### TESTO FORNITO
──────────────────────────────

Biden crede di vivere in un mondo che non esiste nella realtà. Fra le varie tracce di lettura che emergono dal discorso alla nazione di Joe Biden, tenuto il 19 ottobre alla Casa Bianca (1), ne spicca senz’altro una.
La coscienza di attraversare un momento di svolta nella storia.
Ciò che è evidente, e non più negabile, è il dato che vi è in corso una redistribuzione del potere fra stati su scala mondiale. Gli apparati politici statunitensi se ne rendono conto ma, per cercare di infrenare questo processo, devono declinarlo – a fini di consenso – in ferale minaccia alla società occidentale, la quale deve continuare a essere presentata e vantata come esclusiva portatrice di valori supremi, universali e senza tempo.
Le crepe all’egemonia statunitense, che la potenza trionfante del dopo ‘Guerra fredda’ ha cercato costruire, non recano la data di ieri. Risalgono un po’ indietro nel tempo, ma proprio l’aggressività statunitense – il mezzo scelto, appunto, per rallentare il processo suddetto -, le approfondisce. Questo processo contraddittorio si rileva in alcuni punti geografici cruciali – o altrettante linee di faglia: Ucraina, Medio oriente, Taiwan.
In pratica, il Presidente Biden denuncia minacce esistenziali che è proprio l’egemonia ‘a stelle e strisce’ a creare. Si tratta di reazioni all’azione politica dell’egemone. Rientrava nella normalità e nella prevedibilità del percorso storico che, durante il ‘momento unipolare’, altre potenze sarebbero venute in ascesa.
Tuttavia, ciò rappresenta una sfida per una superpotenza militare ed economica che tale vuole restare e che mira a preservare il suo status di grazia. È possibile cogliere questa sfida accettando una strategia di cooperazione con gli emergenti e una riforma delle istituzioni globali. Gli USA hanno invece scelto la strategia del contenimento e del drastico indebolimento dei ‘rivali’ che non intendono allinearsi al suo condizionamento e al suo ‘dettato’. Hanno deciso di perseguire i loro scopi esercitando tutta l’influenza possibile all’estero, nonché facendo ricorso alla deterrenza, alla violenza e alla minaccia della forza.
Mai come oggi i fatti stridono con i supremi principi declamati dalla presidenza degli Stati Uniti. Noi, l’occidente sosteniamo la pace e la collaborazione, eleviamo a stella polare il diritto internazionale, la pace e la prosperità economica, promuoviamo uguali opportunità per tutti, senza distinzioni.

──────────────────────────────

### DA SVOLGERE
Traduci in inglese questa frase del testo fornito: "Si tratta di reazioni all'azione politica dell'egemone." I record sono materiale separato e non hanno legami con il testo fornito.

### RIGHE

──────────────────────────────

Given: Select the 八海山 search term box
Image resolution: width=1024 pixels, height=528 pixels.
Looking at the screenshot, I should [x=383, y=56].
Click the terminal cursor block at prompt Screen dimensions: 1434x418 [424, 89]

──────────────────────────────

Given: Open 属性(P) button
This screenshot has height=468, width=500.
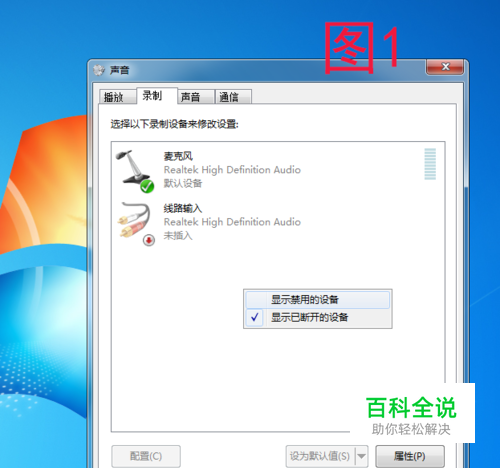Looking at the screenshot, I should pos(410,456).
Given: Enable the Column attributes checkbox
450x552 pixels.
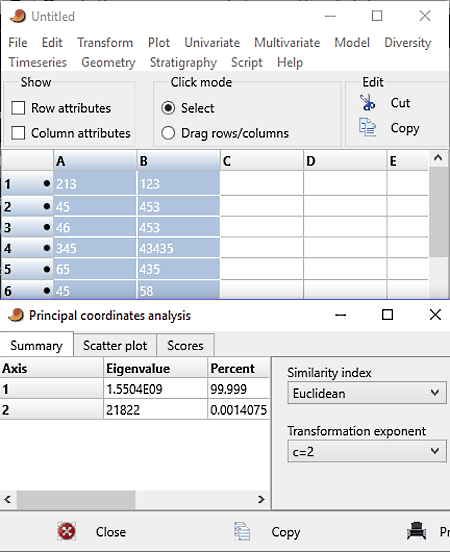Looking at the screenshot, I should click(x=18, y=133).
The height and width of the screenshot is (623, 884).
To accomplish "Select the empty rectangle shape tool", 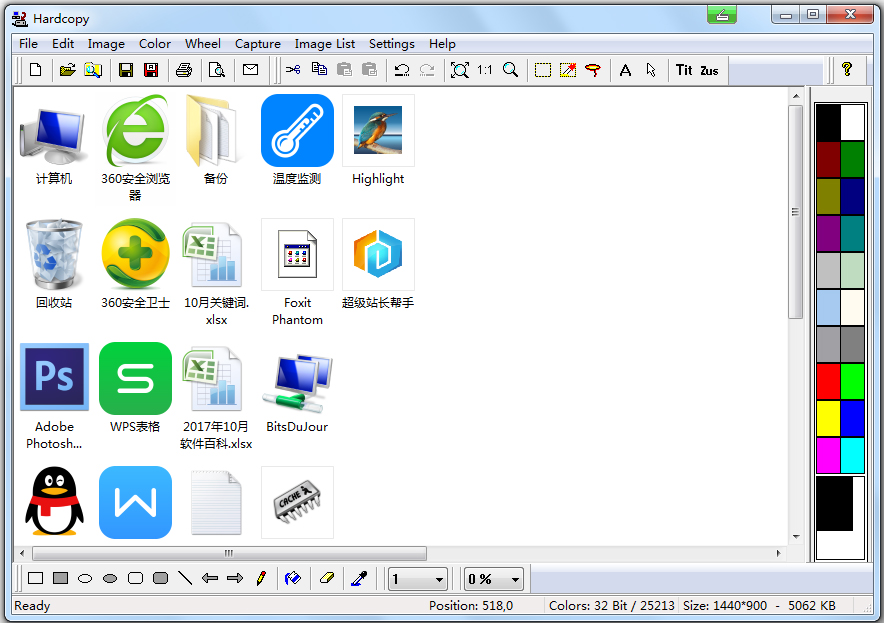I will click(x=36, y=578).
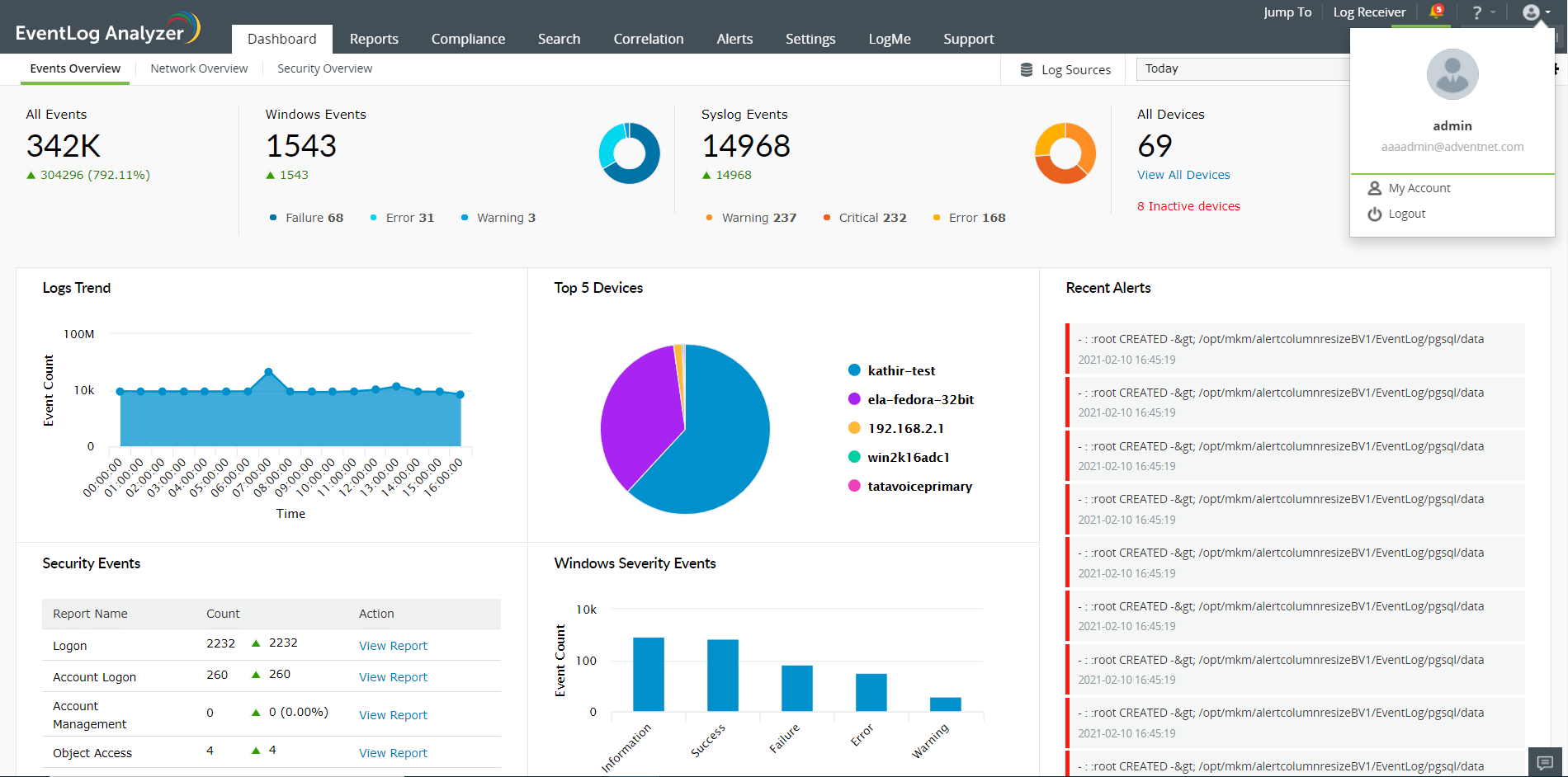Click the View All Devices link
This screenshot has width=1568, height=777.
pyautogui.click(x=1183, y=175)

──────────────────────────────

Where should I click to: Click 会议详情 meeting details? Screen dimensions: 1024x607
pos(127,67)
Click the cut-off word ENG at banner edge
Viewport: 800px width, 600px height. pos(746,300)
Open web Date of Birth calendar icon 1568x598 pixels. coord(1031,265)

──────────────────────────────

### RISPOSTA COMPLETA
These are reactions to the political action of the hegemon.